▶ What the task requires:
Gather every line of the stored records below that contains the word "from", with case counting.

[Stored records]
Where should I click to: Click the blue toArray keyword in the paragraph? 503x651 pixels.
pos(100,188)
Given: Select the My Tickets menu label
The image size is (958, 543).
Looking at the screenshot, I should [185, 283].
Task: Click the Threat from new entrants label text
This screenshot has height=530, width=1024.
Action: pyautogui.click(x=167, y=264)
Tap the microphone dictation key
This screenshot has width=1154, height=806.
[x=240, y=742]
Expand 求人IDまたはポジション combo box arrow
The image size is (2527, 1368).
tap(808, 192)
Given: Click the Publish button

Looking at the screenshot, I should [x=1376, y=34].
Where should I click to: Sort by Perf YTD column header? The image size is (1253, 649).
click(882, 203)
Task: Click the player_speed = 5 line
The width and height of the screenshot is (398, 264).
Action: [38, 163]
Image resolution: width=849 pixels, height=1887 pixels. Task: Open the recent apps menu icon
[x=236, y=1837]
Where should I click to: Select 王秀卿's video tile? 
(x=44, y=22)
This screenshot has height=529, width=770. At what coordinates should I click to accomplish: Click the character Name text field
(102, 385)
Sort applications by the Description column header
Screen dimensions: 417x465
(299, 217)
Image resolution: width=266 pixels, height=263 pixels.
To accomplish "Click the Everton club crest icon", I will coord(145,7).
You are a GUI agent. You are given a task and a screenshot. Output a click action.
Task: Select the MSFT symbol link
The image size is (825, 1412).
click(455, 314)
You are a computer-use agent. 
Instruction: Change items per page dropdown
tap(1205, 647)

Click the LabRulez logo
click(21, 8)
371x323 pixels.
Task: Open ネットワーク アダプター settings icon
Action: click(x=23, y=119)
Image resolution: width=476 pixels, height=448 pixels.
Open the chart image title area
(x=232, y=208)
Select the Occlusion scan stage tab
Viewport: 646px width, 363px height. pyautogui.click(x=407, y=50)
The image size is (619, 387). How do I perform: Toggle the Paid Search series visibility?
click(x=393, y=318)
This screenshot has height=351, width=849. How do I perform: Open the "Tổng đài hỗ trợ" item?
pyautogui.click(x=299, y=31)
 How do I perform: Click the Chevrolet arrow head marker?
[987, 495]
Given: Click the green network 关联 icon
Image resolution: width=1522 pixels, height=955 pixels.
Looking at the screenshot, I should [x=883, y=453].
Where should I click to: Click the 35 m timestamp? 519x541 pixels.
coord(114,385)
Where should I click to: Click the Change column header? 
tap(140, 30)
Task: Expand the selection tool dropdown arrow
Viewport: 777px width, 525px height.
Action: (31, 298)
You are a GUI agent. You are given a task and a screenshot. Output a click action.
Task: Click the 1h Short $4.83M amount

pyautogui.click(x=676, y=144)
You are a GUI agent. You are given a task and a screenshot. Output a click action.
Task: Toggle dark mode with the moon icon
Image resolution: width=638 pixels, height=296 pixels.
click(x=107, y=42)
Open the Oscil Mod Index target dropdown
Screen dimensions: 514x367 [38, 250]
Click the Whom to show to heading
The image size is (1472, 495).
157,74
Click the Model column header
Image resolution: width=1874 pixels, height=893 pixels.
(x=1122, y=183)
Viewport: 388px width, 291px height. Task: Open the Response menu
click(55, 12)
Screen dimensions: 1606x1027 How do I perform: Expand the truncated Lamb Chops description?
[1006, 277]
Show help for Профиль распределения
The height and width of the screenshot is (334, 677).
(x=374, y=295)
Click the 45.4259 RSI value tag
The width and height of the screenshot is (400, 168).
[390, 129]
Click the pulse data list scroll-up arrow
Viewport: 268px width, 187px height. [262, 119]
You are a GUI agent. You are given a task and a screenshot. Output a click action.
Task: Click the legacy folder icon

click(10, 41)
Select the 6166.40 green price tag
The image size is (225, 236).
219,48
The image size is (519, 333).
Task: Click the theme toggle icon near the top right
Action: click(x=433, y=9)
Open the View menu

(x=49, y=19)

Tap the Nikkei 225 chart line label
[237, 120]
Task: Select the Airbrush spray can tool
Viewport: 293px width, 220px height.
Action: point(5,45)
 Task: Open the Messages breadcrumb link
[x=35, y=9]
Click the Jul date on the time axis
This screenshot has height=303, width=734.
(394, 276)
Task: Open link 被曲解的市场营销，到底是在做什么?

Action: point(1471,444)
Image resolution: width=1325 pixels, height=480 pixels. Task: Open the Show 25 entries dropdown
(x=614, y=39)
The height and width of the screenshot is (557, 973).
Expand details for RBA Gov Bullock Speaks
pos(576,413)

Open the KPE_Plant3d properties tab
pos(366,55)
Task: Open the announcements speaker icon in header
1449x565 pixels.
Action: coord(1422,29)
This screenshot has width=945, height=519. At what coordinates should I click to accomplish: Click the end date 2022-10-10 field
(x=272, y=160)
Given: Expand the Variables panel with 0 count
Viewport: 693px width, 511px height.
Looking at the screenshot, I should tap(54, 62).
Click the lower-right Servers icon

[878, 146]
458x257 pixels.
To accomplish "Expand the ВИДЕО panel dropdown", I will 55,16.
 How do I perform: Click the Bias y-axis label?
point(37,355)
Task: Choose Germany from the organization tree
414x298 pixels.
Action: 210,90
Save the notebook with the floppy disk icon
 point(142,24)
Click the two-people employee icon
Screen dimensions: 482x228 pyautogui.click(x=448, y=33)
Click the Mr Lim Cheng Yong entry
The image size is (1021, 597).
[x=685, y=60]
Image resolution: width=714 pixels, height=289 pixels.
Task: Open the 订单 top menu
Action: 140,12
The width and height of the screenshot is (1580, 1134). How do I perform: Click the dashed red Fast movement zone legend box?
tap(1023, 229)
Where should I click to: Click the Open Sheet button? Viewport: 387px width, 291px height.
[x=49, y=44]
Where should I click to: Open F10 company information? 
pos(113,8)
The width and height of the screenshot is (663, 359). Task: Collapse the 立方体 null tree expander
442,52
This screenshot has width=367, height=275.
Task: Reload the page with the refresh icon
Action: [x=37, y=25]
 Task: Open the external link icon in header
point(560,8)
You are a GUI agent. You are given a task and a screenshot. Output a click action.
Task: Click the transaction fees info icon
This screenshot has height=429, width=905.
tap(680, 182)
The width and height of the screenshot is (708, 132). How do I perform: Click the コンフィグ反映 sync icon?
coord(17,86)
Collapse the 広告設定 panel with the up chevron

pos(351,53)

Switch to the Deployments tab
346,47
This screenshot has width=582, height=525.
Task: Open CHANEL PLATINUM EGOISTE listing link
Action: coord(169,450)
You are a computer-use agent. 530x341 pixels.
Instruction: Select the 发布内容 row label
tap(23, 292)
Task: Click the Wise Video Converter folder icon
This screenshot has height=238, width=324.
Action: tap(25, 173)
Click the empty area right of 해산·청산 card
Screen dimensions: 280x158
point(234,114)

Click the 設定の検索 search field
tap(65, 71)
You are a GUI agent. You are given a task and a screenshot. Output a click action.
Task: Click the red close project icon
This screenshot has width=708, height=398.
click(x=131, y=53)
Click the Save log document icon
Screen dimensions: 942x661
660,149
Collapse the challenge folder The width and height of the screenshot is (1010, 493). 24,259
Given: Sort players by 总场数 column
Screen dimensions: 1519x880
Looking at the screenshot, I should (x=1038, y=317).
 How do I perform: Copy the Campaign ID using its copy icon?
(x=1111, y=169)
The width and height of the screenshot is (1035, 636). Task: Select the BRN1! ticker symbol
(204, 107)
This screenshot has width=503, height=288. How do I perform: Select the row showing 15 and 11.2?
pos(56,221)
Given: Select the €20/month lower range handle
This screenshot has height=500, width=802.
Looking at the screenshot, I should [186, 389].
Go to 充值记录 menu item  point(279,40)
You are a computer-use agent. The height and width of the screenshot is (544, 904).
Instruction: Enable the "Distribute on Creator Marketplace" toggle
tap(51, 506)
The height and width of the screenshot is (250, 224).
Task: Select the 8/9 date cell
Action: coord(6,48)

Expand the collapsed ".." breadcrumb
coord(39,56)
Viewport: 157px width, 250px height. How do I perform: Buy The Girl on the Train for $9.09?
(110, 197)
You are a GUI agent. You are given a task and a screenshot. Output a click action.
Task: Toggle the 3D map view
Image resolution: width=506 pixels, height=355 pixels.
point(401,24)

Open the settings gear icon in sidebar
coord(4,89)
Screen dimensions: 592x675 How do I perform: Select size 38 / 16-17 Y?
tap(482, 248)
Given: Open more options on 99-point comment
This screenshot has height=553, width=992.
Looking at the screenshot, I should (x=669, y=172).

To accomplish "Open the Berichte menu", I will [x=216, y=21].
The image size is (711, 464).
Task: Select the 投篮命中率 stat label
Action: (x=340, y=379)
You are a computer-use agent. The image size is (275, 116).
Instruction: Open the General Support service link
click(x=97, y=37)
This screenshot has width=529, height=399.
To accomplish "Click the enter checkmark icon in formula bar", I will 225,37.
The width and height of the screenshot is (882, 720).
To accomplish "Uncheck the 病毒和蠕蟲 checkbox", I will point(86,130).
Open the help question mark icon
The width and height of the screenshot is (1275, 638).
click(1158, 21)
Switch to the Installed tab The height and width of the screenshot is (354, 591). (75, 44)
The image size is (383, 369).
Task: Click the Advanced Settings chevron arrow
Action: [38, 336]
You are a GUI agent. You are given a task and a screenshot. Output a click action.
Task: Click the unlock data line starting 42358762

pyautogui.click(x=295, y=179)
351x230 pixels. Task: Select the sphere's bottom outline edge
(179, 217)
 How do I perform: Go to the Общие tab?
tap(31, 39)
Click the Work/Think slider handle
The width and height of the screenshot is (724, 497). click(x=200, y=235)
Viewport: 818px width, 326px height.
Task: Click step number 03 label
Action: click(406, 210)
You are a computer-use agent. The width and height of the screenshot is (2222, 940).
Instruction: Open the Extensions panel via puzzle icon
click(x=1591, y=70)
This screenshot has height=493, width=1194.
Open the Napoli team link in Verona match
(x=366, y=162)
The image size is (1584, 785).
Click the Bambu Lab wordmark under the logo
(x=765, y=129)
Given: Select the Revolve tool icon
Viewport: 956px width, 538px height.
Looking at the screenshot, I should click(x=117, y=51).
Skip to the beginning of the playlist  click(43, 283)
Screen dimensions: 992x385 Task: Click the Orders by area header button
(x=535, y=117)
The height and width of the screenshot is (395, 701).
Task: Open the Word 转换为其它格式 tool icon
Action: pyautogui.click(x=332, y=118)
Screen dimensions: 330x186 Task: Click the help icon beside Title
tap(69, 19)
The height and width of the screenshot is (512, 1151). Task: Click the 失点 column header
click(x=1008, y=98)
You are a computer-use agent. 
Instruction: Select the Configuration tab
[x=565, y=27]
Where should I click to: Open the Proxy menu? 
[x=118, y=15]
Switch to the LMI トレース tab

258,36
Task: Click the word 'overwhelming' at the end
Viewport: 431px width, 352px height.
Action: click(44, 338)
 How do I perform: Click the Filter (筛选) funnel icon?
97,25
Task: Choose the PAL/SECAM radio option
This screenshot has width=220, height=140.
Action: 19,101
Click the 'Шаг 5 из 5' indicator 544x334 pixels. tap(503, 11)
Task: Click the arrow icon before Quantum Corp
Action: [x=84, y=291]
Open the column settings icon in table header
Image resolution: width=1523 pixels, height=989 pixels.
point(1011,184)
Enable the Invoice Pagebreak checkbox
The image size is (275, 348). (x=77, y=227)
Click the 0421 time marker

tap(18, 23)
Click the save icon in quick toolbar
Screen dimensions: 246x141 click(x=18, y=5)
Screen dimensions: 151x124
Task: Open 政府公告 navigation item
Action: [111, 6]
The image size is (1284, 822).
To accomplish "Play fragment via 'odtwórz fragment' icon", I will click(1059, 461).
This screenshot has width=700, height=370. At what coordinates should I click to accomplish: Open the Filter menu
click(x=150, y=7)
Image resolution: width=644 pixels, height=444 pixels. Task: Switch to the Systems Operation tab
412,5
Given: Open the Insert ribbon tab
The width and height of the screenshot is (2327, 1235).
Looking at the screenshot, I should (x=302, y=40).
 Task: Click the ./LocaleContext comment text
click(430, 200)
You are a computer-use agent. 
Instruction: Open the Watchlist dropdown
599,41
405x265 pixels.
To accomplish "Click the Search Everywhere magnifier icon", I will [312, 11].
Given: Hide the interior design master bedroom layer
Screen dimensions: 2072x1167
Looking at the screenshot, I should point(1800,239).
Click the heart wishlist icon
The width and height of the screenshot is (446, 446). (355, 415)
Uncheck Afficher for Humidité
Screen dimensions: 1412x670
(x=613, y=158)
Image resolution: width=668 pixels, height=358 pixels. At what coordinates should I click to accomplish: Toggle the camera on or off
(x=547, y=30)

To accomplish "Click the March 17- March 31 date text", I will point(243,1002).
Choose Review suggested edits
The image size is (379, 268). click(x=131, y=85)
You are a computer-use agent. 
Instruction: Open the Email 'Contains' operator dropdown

▶ Solution to this exercise:
Task: Click the Threat from new entrants label text
Task: Choose Germany from the organization tree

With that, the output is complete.